-------- TEXTO

El verano pasado, me desperté una mañana con apremiantes síntomas de enfermedad. Un día antes, un miembro de la familia que había visitado recientemente mi casa durante una semana anunció que había dado positivo en la prueba de Covid-19. En ese momento, todos en mi casa estaban lidiando con la enfermedad, al igual que un miembro de la familia que vive en otra parte de nuestra ciudad.
Permanecí en la cama, pero pude y quise orar, y recurrí a la Ciencia divina, el agente sanador que había conocido toda mi vida y a través del cual sabía que Dios, la fuente de todo, era completamente bueno. Recuerdo que me sentí muy distante de Dios mientras oraba esa mañana. Pero, por haber tenido muchas curaciones como estudiante de la Ciencia Cristiana durante toda mi vida, estaba segura de que Él es el único poder y presencia reales, y que la niebla de la enfermedad debe disiparse cuando ya no se acepta como una realidad.
También sabía que Dios es Espíritu, la única sustancia, y que mi verdadero cuerpo no es material sino espiritual y refleja la sustancia del Espíritu, su integridad y perfección; por lo tanto, no puede estar enfermo. Esta convicción se basaba en la declaración de la Biblia: “Un cuerpo, y un Espíritu” (Efesios 4:4). En los últimos años, este versículo ha sido un trampolín para mi crecimiento espiritual, permitiéndome reconocer más claramente que mi verdadera identidad es espiritual y jamás existió en la materia, porque ningún elemento material existe en el reino de los cielos, donde “vivimos, nos movemos y existimos” (Hechos 17:28, LBLA).

----------------
-------- DATOS DE ORIGEN

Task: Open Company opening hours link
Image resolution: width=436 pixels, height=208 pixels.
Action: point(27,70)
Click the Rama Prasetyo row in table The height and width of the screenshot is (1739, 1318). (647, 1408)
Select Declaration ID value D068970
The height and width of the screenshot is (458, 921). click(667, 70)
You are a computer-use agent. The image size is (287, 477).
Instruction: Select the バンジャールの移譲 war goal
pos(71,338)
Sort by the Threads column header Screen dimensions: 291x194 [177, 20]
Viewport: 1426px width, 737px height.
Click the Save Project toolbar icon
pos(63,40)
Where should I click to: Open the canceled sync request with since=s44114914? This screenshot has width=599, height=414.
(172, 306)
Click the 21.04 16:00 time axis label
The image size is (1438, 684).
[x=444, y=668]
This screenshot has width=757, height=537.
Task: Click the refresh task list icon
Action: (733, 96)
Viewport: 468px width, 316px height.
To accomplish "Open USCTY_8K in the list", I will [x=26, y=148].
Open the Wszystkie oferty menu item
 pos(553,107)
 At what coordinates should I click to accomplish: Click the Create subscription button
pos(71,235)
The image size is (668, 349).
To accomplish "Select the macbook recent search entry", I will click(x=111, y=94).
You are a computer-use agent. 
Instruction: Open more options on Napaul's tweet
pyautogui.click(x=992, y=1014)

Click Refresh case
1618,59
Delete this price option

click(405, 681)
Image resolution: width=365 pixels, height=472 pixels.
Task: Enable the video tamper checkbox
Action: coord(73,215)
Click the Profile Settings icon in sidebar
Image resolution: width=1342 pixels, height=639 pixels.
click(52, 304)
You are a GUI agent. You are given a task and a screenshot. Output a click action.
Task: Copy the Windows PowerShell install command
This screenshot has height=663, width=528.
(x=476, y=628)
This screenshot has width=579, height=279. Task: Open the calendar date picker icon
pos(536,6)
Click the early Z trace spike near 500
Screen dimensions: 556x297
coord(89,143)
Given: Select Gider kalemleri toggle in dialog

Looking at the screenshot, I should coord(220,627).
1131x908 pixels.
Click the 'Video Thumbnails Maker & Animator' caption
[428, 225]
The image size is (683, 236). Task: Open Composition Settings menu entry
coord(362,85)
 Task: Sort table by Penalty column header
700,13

----------------

→ EJERCICIOS PARA RESOLVER:
a: Según el texto, ¿qué anunció el día anterior el familiar que había pasado una semana de visita en la casa?
b: Transcribe del texto el fragmento que va desde "También sabía que" hasta "(Hechos 17:28, LBLA).".

→ SOLUCIONES POR TAREA:
a: Anunció que había dado positivo en la prueba de Covid-19.

b:
También sabía que Dios es Espíritu, la única sustancia, y que mi verdadero cuerpo no es material sino espiritual y refleja la sustancia del Espíritu, su integridad y perfección; por lo tanto, no puede estar enfermo. Esta convicción se basaba en la declaración de la Biblia: “Un cuerpo, y un Espíritu” (Efesios 4:4). En los últimos años, este versículo ha sido un trampolín para mi crecimiento espiritual, permitiéndome reconocer más claramente que mi verdadera identidad es espiritual y jamás existió en la materia, porque ningún elemento material existe en el reino de los cielos, donde “vivimos, nos movemos y existimos” (Hechos 17:28, LBLA).